I can only surmise that either Tony Fawcett (the alleged author of this piece) and his editors are all blithering idiots who're completely unqualified to write for any kind of motoring magazine, or this story was accidentally held over from the April issue.

10 Responses to “Fuel scam of the day”

  1. Dan Gordon Says:

    Of course, if he was in a big Chinese city, then Kevin might have been protected from the sun's damaging rays by airborne pollution.

  2. Matt W Says:

    Hilarious. Probably the most cringe inducing article yet.
    My vote is for collective imbecility at the RACV and Box Hill.

  3. corinoco Says:

    "I could get around with no sunscreen in the middle of summer and not get burnt"

    Gimme some'o'that sheer teknoligy.

    He might have:
    1. Stayed in the shade.
    2. Not gone outside.
    3. Worn a good hat, sunglasses and long-sleeved shirt / trouser
    4. Stayed under the annual South-East Asian Smog Hood

    All of which are entirely possible (and I can confirm that) in China. The 4th is thankfully not possible in Australia. Yet.

    3 guys at my office saw this article (or other reports in cat-litter filling (cough) newspapers and / or talkback radiation) and believed every word.

    "So what" you may say, "there's a sucker born every 2 seconds*"

    Ah, yes, but these imbeciles guys I work with are architects - they they have design buildings you may one day have to stand under.

    Be afraid; and hope you stand under one of mine!

  4. corinoco Says:

    * - my calculation, 60 seconds is too generous by far.

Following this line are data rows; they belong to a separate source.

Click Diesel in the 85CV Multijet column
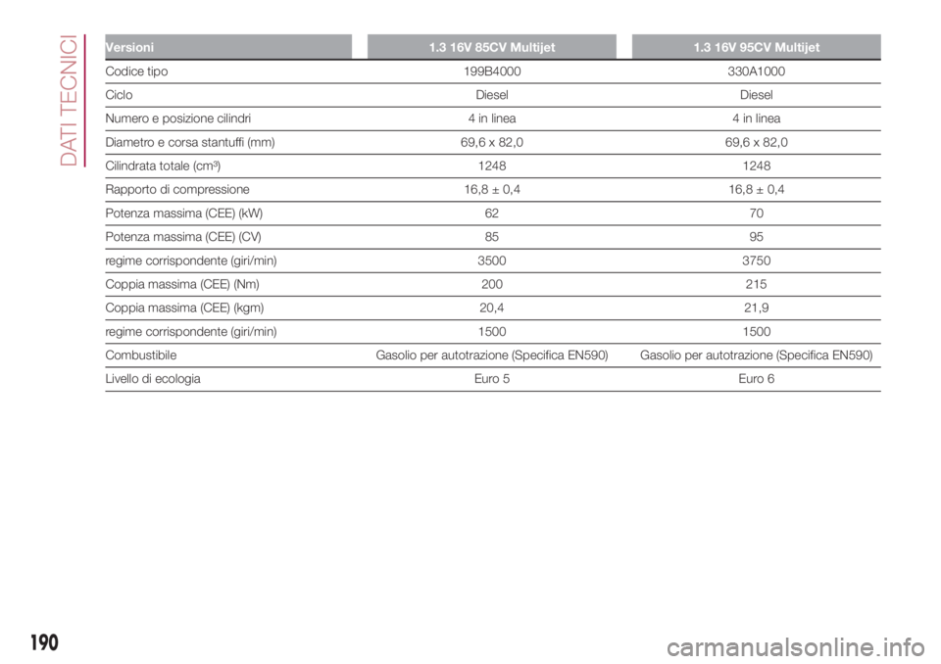The width and height of the screenshot is (941, 664). 491,95
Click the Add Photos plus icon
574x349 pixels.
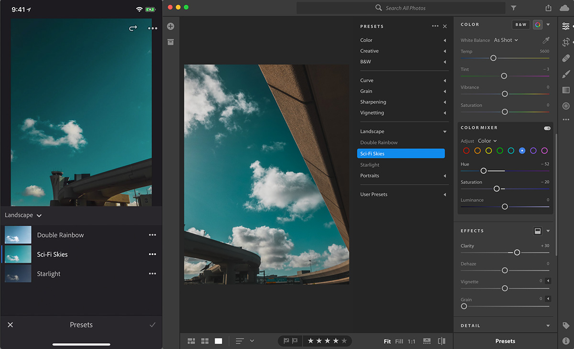click(171, 26)
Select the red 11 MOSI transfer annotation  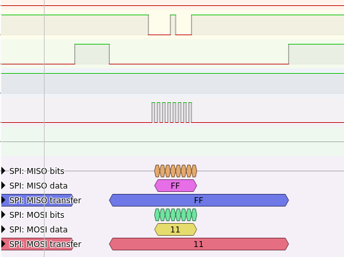pyautogui.click(x=199, y=244)
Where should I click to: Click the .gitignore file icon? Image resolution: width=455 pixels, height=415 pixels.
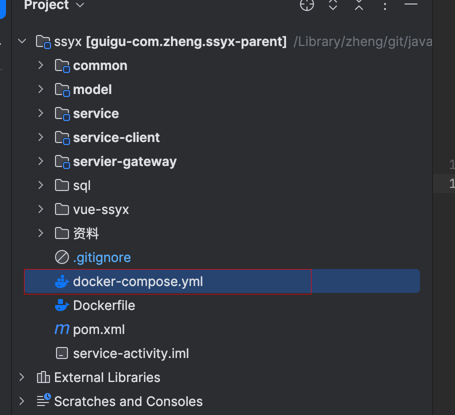(62, 258)
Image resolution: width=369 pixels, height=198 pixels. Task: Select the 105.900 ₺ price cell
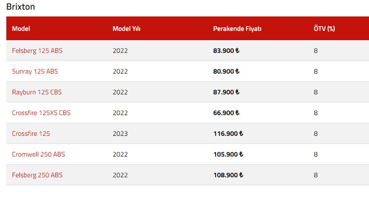coord(228,154)
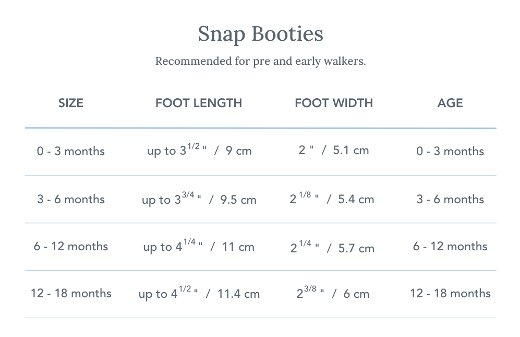
Task: Click the 12 - 18 months age cell
Action: point(450,294)
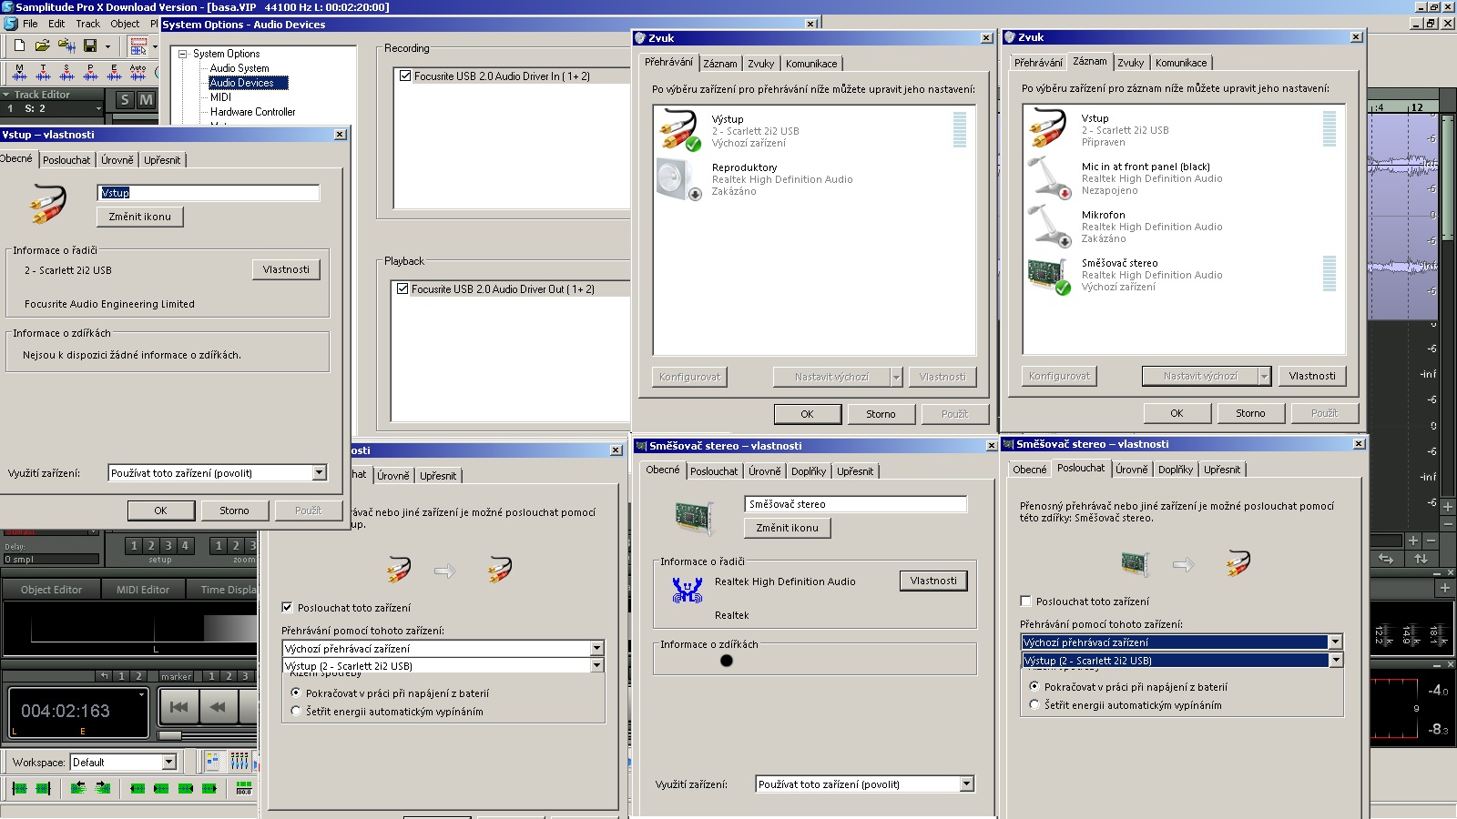Viewport: 1457px width, 819px height.
Task: Click the Vstup device name field
Action: coord(208,193)
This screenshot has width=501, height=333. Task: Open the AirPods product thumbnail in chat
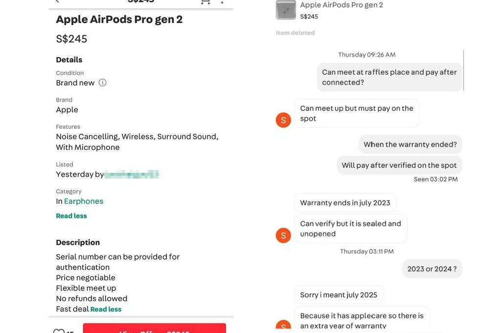coord(286,10)
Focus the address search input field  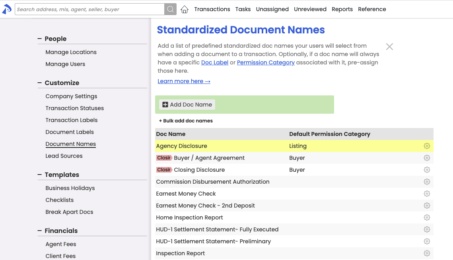click(x=89, y=9)
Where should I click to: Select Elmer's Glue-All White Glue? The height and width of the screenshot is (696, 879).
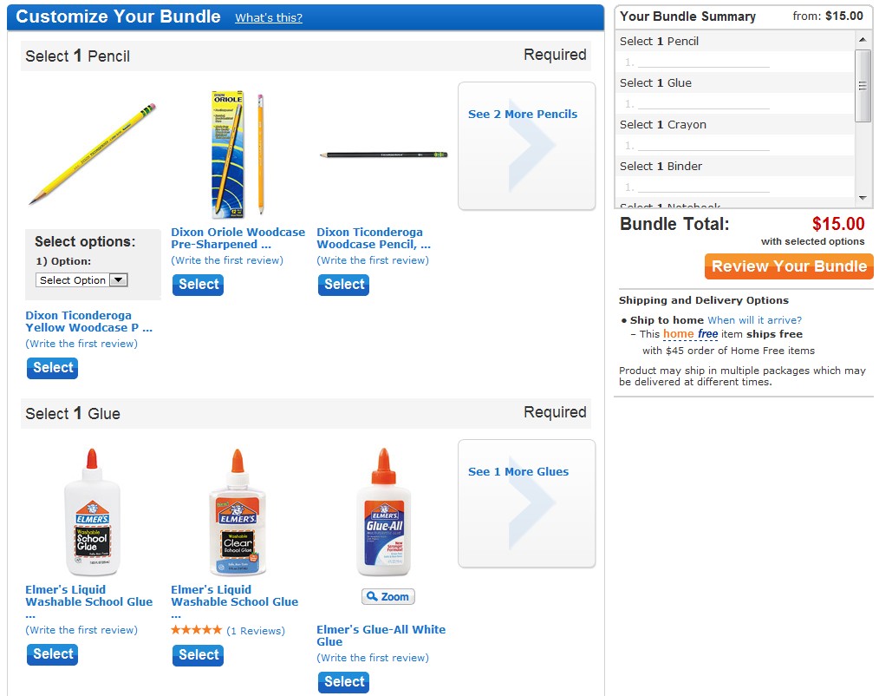click(343, 682)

    The entire 2nd last line should also read:

    Ah, yes, but these imbeciles guys I work with are architects - they may have designed a building you may one day have to stand under.

  5. Mohonri Says:

    Wow. Anybody who's taken a high school chemistry course would be able to debunk this one. Holy smokes!

    Re: Helium in gasoline--Helium is actually quite valuable, as things-that-come-out-of-the-ground go. I work for an oil company, and there's a natural gas plant in Wyoming that actually gets (IIRC) 25% of its revenue from the production of helium, even though the helium comprises only about 2% of what comes out of the ground. They work very hard to extract that helium, so there's practically none of it left in the natural gas when it leaves the plant.

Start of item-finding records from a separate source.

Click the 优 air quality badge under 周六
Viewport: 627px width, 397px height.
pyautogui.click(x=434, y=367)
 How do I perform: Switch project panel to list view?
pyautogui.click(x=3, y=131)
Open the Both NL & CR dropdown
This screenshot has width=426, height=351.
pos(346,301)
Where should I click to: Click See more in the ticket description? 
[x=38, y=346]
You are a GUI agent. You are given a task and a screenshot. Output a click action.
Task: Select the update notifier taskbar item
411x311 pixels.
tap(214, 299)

    Oh, and never mind that Helium, if any were actually present in the gasoline to begin with, would very very rapidly come out of solution and evaporate before it got from the gas pump to your gas tank.

  6. alphacheez Says:

    The mention of helium means this better be a joke. Up to that point it reads like the typical clueless reporter writing a story about something they don't understand. Who could honestly think there is helium in gasoline, let alone somehow a combustion byproduct (which seems to be implied). I imagine you could get pretty great fuel economy from a hydrogen fusion powered car though. The only thing that would give you better energy output/fuel input would be a matter/antimatter system.

  7. davidf Says:

    As Deep Throat in this article I should point out that the guy in the photograph has nothing to do with the contents of the story

  8. Joe Bloggs Says:

    As a HK resident, I remember there was an exhaust cleaning system based on water invented somewhere in these parts--simply bubble the exhaust through water to get rid of the particulates. Don't know where the fuel economy and fusion hoo-ha came in though.

  9. Daniel Rutter Says:

    I've just updated the image with a nicer version from David, with the dude-unassociated-with-the-scam removed :-).